On est loin des « Années Pop » ; l’exposition organisée en 2001 au Centre Pompidou était nettement plus sage. Et pour cause. Si les commissaires parisiens ont adopté une approche plutôt fidèle du récit que nous propose l’histoire de l’art, à Londres le but est de montrer des créateurs moins connus, voire méconnus, pour revisiter la version canonique du mouvement. On le sait, le capitalisme américain a engendré l’un des moments les plus prospères de l’Histoire. Il a produit des séries sans fin de voitures, de conserves et d’aspirateurs. On le sait encore, le pop art a toujours été associé à l’axe « États-Unis - Angleterre » (ce dernier pays étant celui de la première exposition reconnue de ce mouvement inspiré par Richard Hamilton) avec comme vedettes Andy Warhol ou Roy Lichtenstein, dont les œuvres glorifient (ou subvertissent) l’imagerie commerciale de la publicité et de la consommation.

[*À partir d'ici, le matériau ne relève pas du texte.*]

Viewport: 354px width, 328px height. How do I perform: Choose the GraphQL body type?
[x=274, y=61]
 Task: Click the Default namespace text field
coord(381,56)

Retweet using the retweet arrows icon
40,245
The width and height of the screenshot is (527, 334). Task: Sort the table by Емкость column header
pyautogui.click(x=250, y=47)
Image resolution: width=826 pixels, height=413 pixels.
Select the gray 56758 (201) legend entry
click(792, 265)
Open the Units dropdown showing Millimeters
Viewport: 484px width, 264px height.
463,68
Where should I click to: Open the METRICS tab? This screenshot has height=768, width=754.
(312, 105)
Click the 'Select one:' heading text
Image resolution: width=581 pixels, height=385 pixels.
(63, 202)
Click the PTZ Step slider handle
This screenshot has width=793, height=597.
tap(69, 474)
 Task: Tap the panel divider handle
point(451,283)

Face à cette version « autorisée », à Londres l’histoire du pop s’étend sur tous les continents, ainsi que le résume le titre, « Le monde devient pop ». Appellation un peu excessive, mais il est vrai que l’on y trouve de nombreux représentants de l’ancienne Europe de l’Est (difficilement associables à une consommation effrénée), des artistes en provenance de l’Amérique de Sud (surtout du Brésil) ou d’Asie. Certains pays sont plus présents que d’autres : l’Espagne est représentée par une quantité d’œuvres qui semble disproportionnée, mais la France est également très bien servie, essentiellement par la Figuration narrative.
Qualité inégale
Pour laisser au spectateur le soin de découvrir tous ces « nouveaux venus », les organisateurs ont exclu les célébrités du pop art (mais si le cœur vous en dit, en sortant, vous descendez un étage plus bas pour admirer en quelque sorte un « salon des refusés » qui réunit les acteurs principaux de cette mouvance). Un pari risqué, car si cette décision peut donner lieu à des surprises, les œuvres ne partagent pas toutes la même qualité. Ainsi, Martha Rosler, une des artistes féministes les plus subtiles, présente avec Woman with Vacuum ou Vacuuming Pop Art (1966-1972) une version ironique et hilarante d’une affiche célèbre de Hamilton. Ailleurs, l’installation imposante d’Henri Cueco, Large protest (1969), est un bon exemple d’une critique politique de la société, souvent absente dans le pop art. En revanche, les œuvres d’Angela Garcia, des nus aux couleurs stridentes posées en aplat, semblent n’être que de faibles copies de Tom Wesselmann, et les Vaches qui rient de Thomas Bayrle (1967) ne tiennent pas la comparaison avec les fameuses vaches de Warhol.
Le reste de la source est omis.